電気もつけないで暗闇の中ぼーっとしていると、下から母さんの張り上げる声が聞こえた。正直疲れすぎていて、生姜のいい香りがしてきても食欲がわかない。

ふと、指先に痛みを感じる。ささくれができている。無理やり剝いたら血が出てきそうなやつだ。小さいころ、母さんによく言われた。ささくれができるのは親の言うことを聞かないからだよって。僕は小さいながら、何て都合のいいことを言うんだろうと冷ややかな目で母親を見ていたと思う。とは言いつつも、ささくれを見つけるたびその言葉を思い出して、少しムッとしてしまうのだった。そして、なるべく早くそれを剥いてしまう。痛くても血が出ても、だ。

僕はタラタラ階段を降り、母さんと真人(まさと)が楽しく談笑する中もくもくと生姜焼きを口の中にかき入れ、そのまま風呂場へ直行した。

真人(まさと)は、小学校から高校までずっと野球をやっていた。ほぼ毎日のようにクタクタになるまで部活動にあけくれ、泥だらけで帰ってきてそのまま風呂場に直行するので、脱衣所が砂だらけになるのだ。
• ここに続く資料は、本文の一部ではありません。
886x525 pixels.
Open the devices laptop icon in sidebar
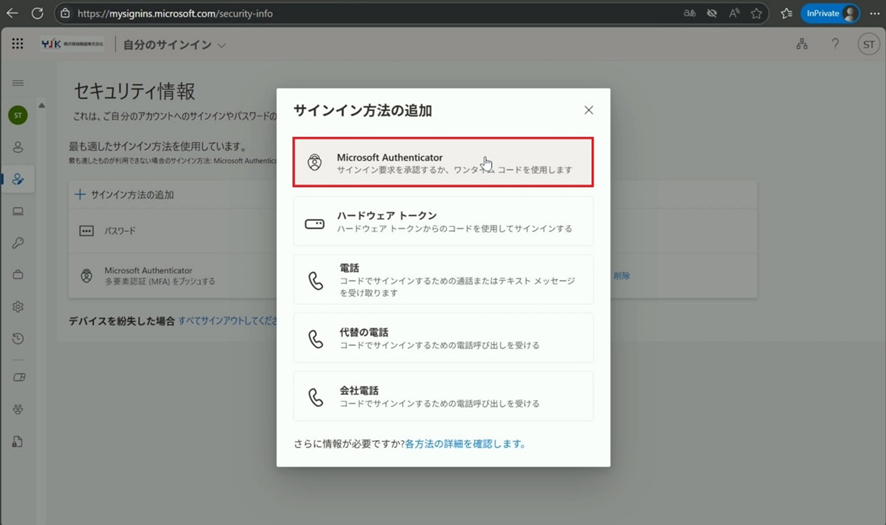(x=18, y=211)
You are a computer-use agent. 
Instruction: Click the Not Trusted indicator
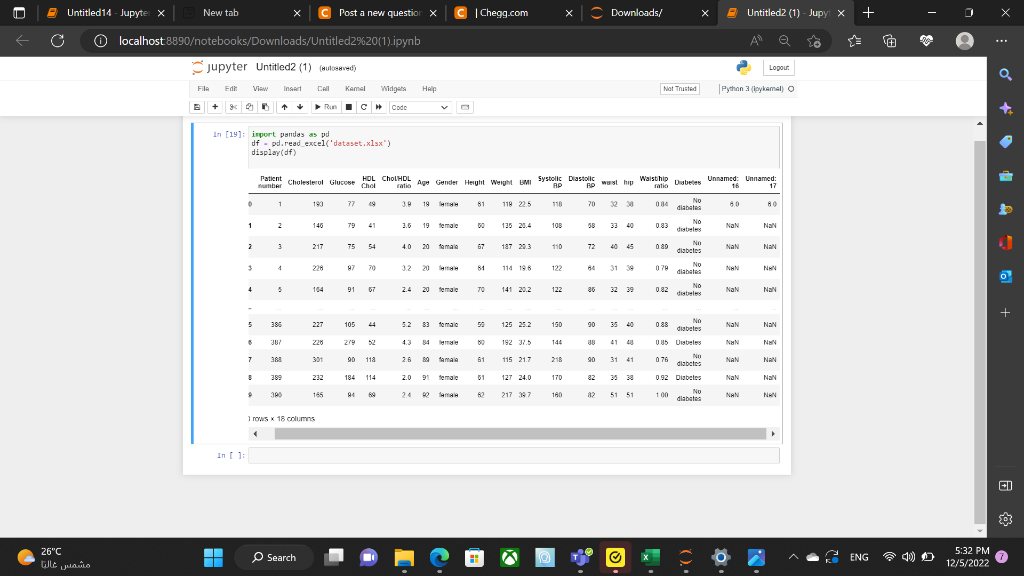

僕はそれが嫌で、真人(まさと)が帰ってくるまでに自分で風呂の準備をして、熱めの一番風呂にゆっくり浸かるのが日課だった。家にいる時間の中で、一番心安らぐのが風呂の時間かもしれなかった。換気扇はなるべくつけない。湯気がもくもくと立ち込める中、香りを嗅ぐのが目的かと思うくらい、一生懸命牛乳石鹸を泡立てる。まるで禊ぎのように湯舟の中にざぱんと身を投げると、色んなことがどうでもよくなってくる。僕にとってとても大切な時間だ。でも、今日はいつもと少し違うようだ。一番風呂じゃないこともあるかもしれないが、僕の中で引っかかっている何かが、すっかりきれいに流れていってくれない感じがする。さっき無理やり剝いたささくれがしみて痛い。

その晩、僕は夢を見た。前田がサッカー部を引退した日の夢だった。引退試合の後の帰り道、前田に何かプレゼントの一つでも渡すべきだったのに、僕は何も用意がなくて、それなのに何故か前田からプレゼントを渡されたのだ。僕は夢の中で、このタイミングで何故僕が前田からプレゼントなんてもらうのか、そしてそのプレゼントの中身を見て訳がわからなくって大変混乱した。僕にそれを渡すと、前田はどんどん遠くへ行ってしまった。とても寂しくて悲しい夢だった。そして、情けない気持ちでいっぱいになって、目が覚めた。